### [What you need to do]
Check each line of the data below for the word "value", then extract the ones that have it.

Saved entries
***

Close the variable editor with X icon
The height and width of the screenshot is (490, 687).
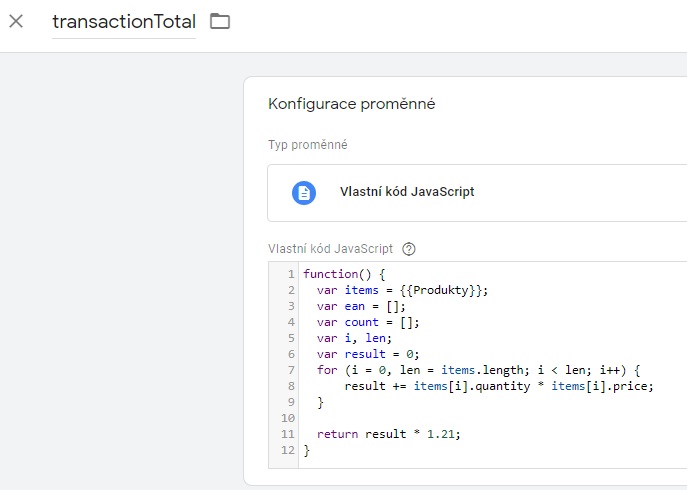(x=16, y=21)
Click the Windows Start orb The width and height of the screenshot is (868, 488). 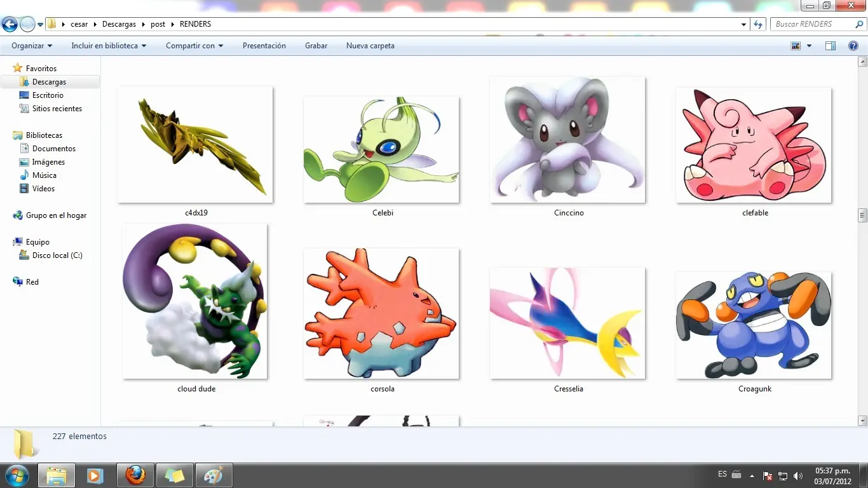click(x=16, y=475)
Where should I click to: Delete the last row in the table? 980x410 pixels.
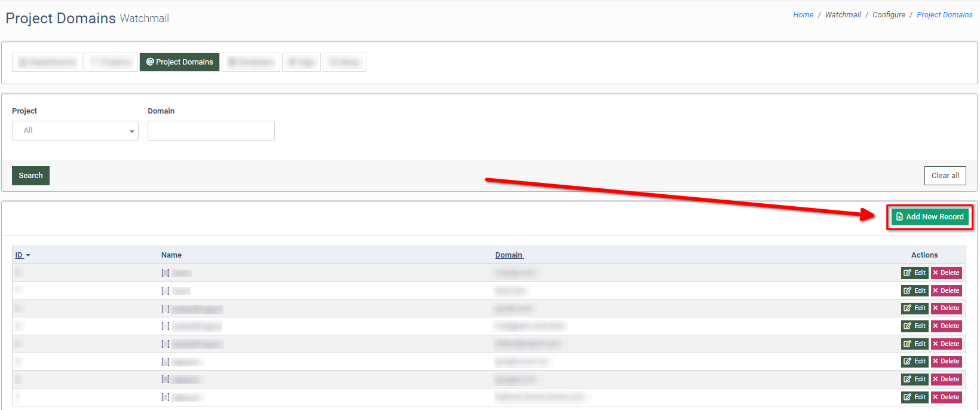tap(946, 397)
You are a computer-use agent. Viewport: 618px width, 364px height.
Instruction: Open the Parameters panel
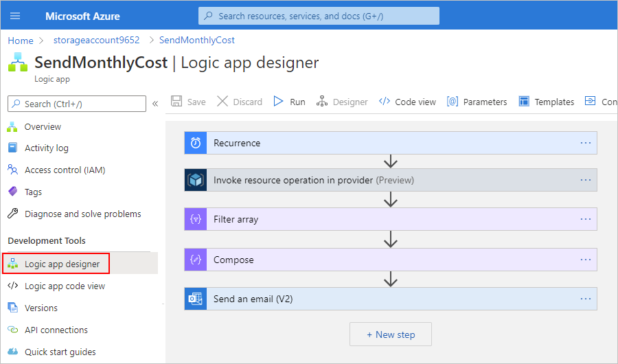477,102
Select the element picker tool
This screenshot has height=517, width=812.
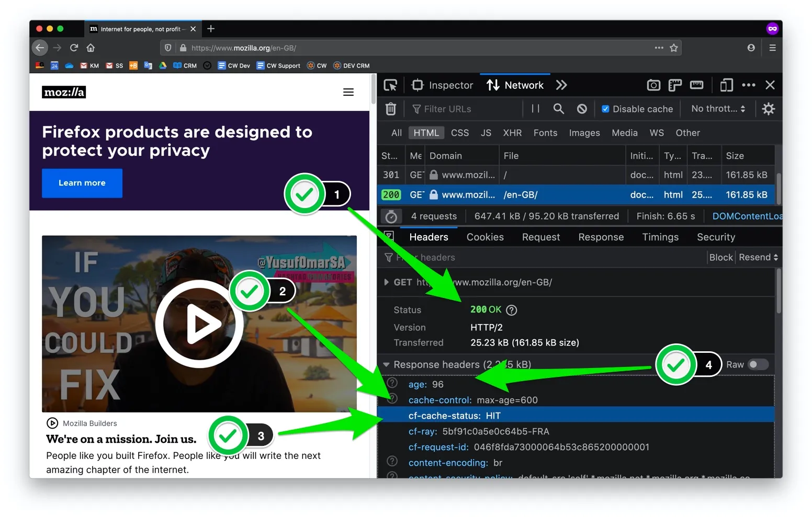coord(390,85)
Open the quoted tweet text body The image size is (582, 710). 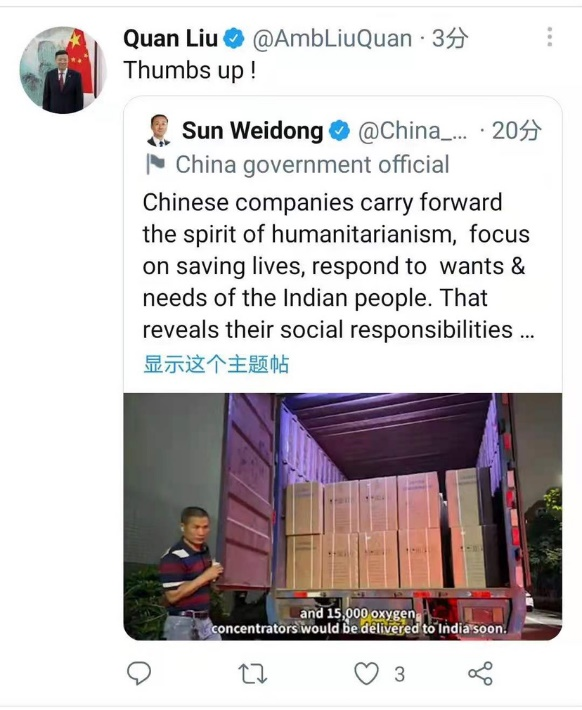tap(338, 266)
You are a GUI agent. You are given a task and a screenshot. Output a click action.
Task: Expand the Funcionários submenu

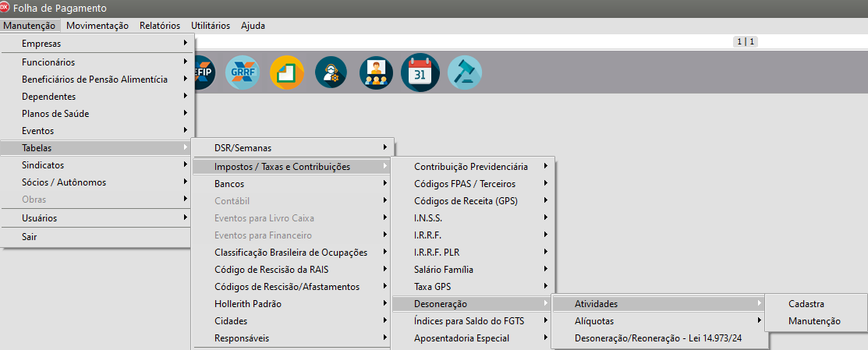(x=48, y=62)
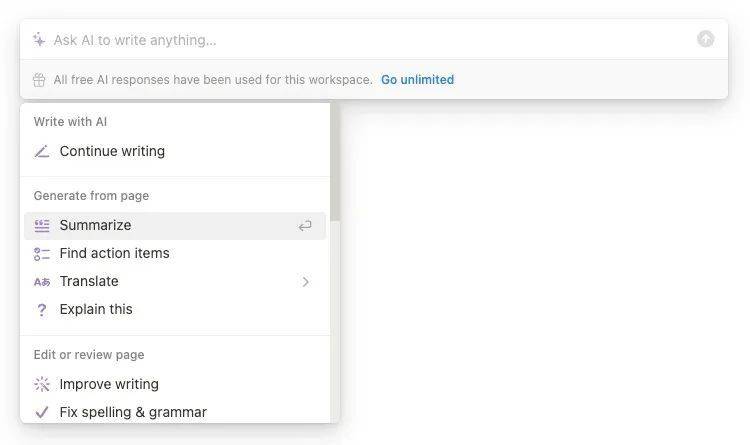
Task: Click the Improve writing sparkle icon
Action: pos(42,384)
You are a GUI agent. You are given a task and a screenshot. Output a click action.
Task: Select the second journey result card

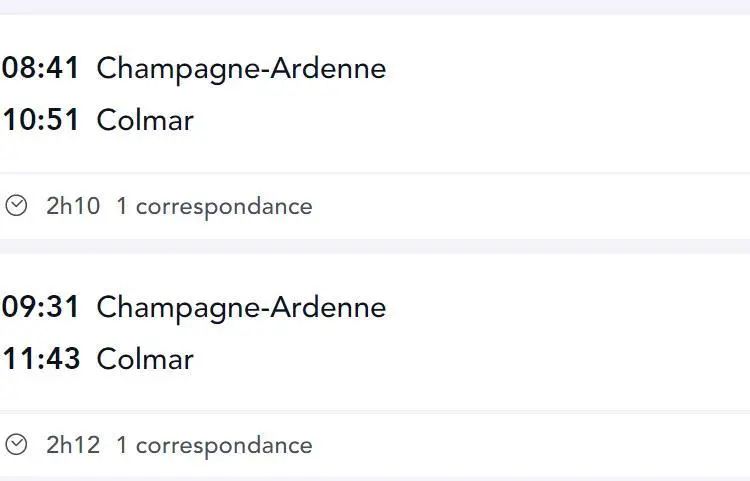pos(375,366)
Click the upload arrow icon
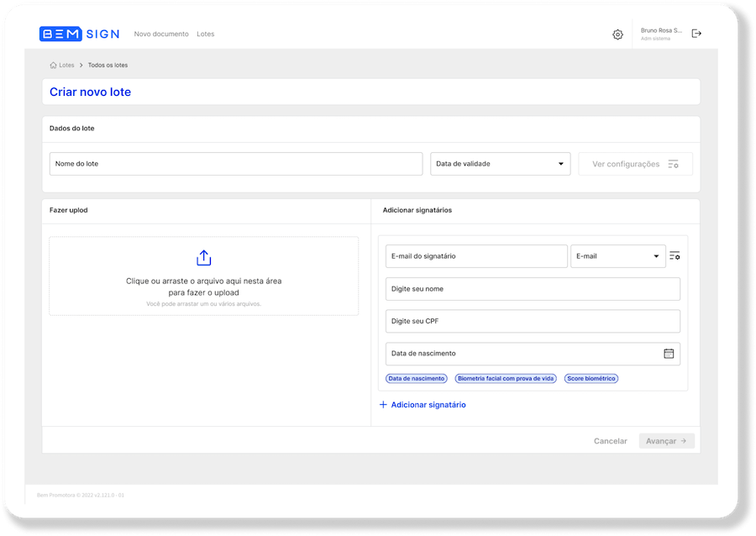The height and width of the screenshot is (536, 756). [203, 258]

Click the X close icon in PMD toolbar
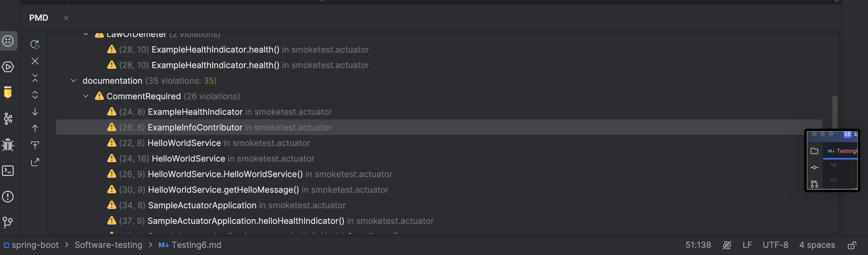pos(35,61)
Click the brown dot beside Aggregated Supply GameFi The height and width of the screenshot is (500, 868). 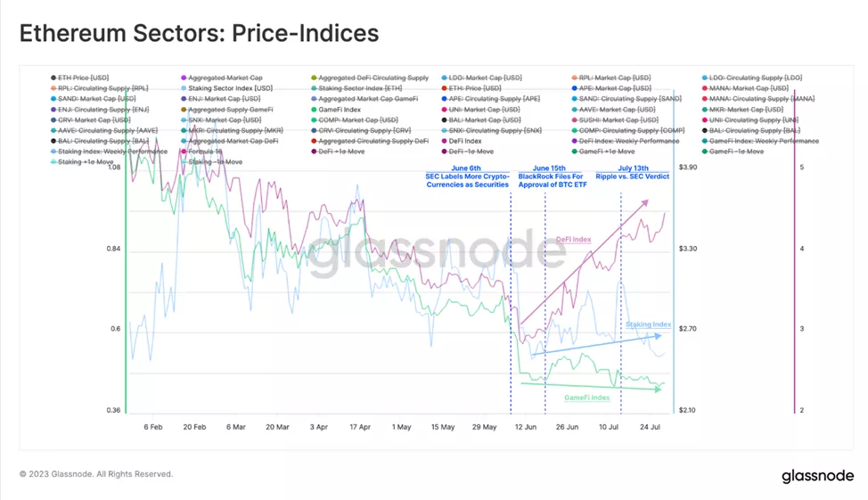184,110
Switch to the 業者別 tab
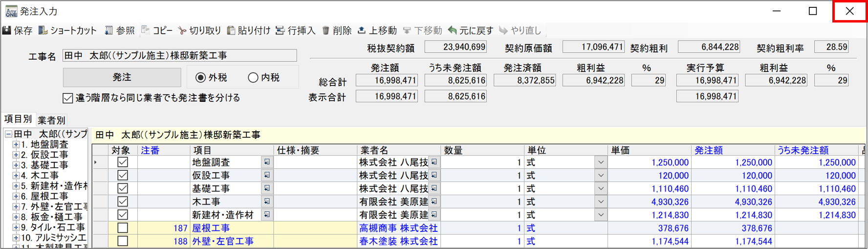The image size is (868, 249). pos(51,120)
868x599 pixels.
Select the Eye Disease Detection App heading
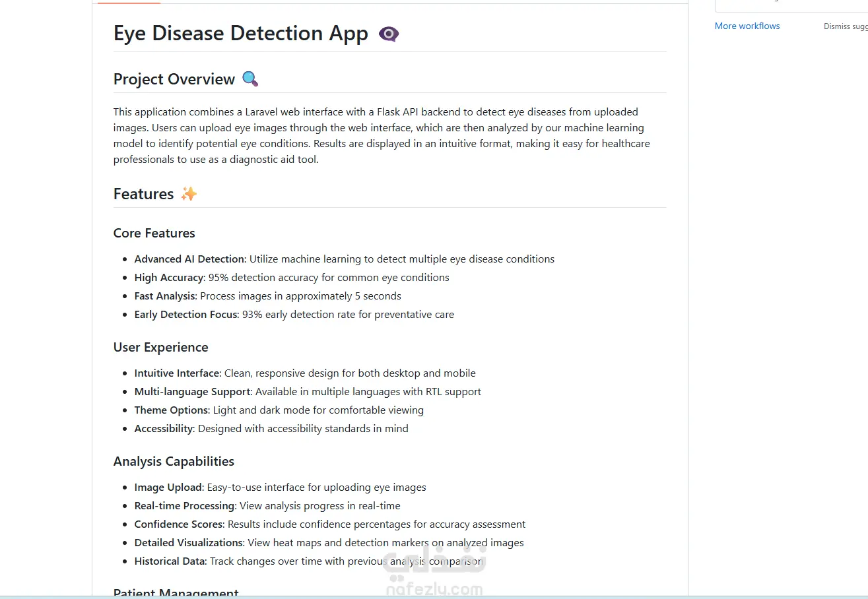coord(241,34)
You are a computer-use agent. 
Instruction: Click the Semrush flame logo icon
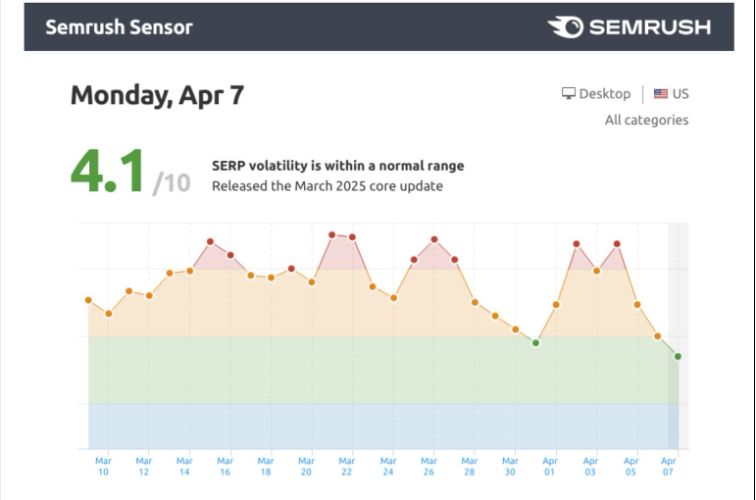566,27
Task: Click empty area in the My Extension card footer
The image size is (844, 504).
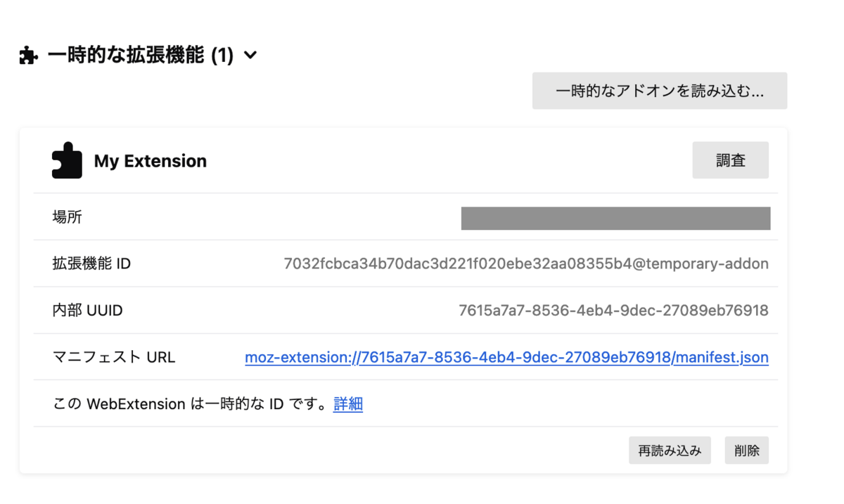Action: 331,451
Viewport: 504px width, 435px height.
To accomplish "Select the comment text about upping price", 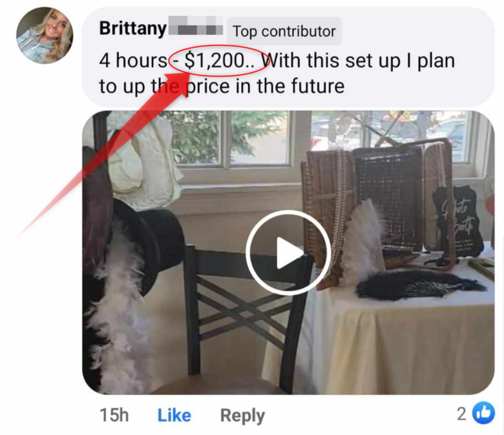I will [x=277, y=74].
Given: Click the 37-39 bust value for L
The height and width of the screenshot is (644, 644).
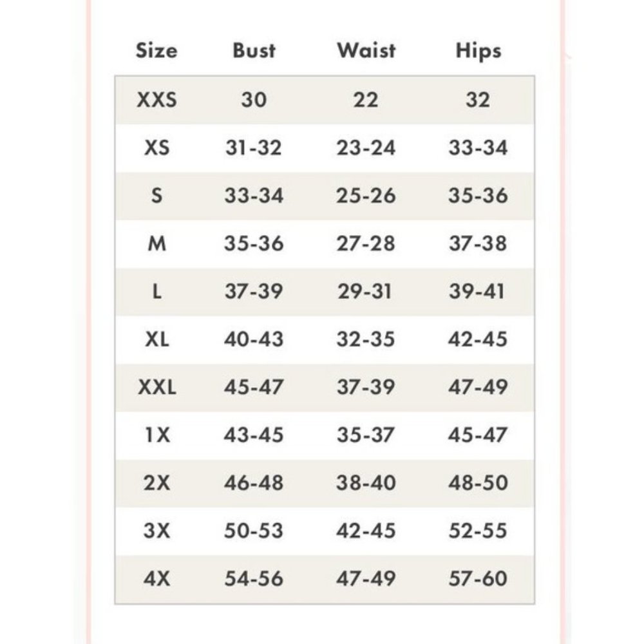Looking at the screenshot, I should [x=254, y=292].
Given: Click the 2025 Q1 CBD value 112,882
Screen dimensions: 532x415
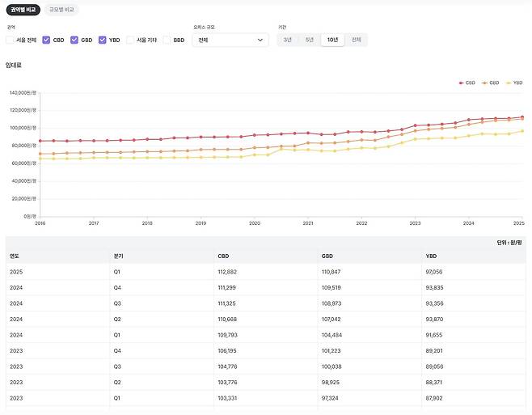Looking at the screenshot, I should (230, 272).
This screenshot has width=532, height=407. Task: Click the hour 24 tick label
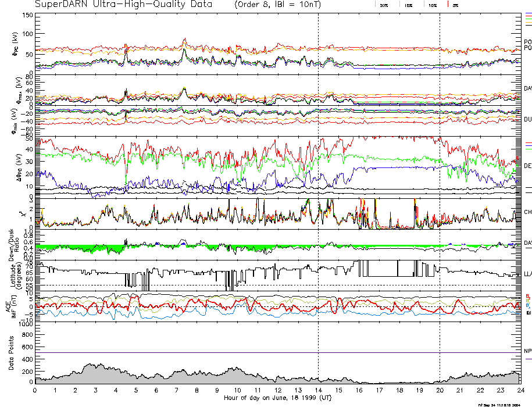point(520,390)
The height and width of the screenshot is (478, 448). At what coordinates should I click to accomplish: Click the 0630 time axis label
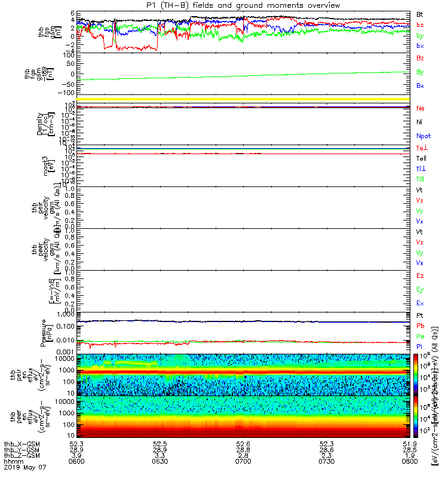(159, 461)
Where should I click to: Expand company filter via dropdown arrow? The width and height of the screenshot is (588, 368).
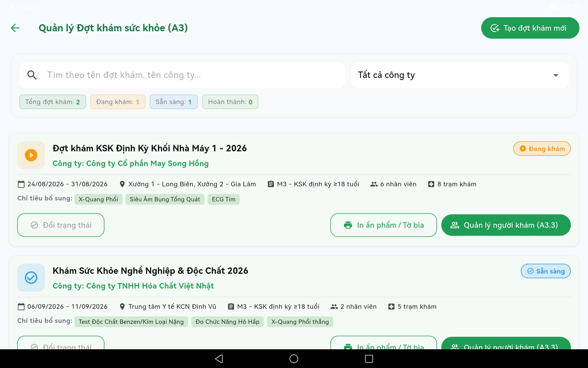(x=556, y=75)
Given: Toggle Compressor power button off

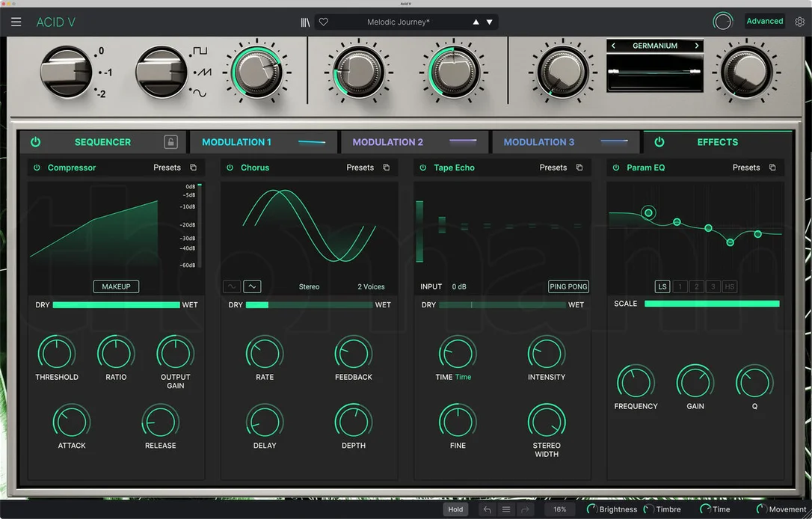Looking at the screenshot, I should point(37,168).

***

### [Solved problem]
Given: Click the 37-39 bust value for L
Given: Click the 2025 Q1 CBD value 112,882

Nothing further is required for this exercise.